#### [Exercise description]
Copy every line that contains the string "this" from the entries below.
*** Raw data Section Begins ***
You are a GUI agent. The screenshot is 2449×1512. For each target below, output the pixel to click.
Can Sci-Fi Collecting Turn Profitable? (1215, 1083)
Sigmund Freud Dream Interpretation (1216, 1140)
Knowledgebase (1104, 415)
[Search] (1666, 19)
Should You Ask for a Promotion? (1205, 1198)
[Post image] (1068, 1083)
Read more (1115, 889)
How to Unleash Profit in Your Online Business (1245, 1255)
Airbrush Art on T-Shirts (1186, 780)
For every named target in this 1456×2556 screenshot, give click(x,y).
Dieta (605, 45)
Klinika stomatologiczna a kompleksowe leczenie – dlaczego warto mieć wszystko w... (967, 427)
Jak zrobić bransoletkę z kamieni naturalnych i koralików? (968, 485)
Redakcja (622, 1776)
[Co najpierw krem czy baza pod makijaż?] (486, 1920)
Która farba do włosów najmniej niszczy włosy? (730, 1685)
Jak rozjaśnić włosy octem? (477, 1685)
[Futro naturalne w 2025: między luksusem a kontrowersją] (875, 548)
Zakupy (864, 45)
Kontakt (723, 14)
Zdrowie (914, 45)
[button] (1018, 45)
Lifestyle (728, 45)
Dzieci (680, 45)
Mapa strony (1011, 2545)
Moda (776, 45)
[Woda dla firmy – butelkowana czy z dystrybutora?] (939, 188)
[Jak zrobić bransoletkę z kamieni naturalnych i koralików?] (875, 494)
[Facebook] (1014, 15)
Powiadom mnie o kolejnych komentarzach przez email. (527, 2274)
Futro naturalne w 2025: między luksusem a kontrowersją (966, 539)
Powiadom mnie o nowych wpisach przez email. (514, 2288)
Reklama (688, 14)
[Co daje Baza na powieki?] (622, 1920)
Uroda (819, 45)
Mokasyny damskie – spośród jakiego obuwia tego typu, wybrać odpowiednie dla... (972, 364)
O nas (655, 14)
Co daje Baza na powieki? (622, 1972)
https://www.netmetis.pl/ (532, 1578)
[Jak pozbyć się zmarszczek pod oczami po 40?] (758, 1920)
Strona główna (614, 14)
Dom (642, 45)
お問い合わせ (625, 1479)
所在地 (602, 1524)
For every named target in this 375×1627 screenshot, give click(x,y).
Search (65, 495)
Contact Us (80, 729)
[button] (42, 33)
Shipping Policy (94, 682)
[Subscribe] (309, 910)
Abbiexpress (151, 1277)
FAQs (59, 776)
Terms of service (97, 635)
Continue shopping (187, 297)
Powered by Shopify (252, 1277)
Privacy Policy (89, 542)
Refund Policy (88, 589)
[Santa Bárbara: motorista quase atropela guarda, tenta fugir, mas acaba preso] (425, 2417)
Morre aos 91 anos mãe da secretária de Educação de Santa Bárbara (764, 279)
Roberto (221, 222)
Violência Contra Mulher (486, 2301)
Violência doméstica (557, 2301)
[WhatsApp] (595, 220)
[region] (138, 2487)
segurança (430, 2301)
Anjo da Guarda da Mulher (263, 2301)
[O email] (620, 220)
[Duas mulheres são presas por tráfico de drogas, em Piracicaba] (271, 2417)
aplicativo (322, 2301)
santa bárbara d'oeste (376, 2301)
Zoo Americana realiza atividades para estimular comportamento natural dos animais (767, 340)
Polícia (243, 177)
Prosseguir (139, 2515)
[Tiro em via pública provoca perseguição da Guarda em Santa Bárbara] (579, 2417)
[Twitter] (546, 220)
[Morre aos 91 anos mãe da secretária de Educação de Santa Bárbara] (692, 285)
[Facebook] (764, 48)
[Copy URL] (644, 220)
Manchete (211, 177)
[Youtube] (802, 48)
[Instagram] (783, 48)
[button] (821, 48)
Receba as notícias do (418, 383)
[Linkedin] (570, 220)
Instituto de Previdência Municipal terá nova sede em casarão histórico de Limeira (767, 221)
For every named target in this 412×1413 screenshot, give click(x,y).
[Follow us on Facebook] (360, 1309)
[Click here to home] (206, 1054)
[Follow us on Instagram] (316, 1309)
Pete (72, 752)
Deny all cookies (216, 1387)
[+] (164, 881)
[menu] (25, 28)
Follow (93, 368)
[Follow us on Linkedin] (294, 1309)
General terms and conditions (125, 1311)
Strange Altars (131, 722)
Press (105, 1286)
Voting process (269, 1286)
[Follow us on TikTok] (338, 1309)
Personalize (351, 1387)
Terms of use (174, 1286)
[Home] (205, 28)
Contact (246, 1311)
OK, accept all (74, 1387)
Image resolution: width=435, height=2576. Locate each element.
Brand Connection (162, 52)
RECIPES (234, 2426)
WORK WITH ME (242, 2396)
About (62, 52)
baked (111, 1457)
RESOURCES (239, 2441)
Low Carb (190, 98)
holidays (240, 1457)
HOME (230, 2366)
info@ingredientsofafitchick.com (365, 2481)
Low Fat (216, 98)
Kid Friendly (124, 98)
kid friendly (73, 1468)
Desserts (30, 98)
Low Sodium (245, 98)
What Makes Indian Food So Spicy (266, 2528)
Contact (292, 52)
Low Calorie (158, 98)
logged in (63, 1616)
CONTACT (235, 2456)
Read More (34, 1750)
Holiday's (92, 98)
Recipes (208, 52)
*** Raw data Section Ends ***
#### [Reply]
For every named target in this 1456×2556 screenshot, give click(x,y).
For every named target in this 375×1627 screenshot, give click(x,y).
For every named target in this 412×1413 screenshot, give click(x,y).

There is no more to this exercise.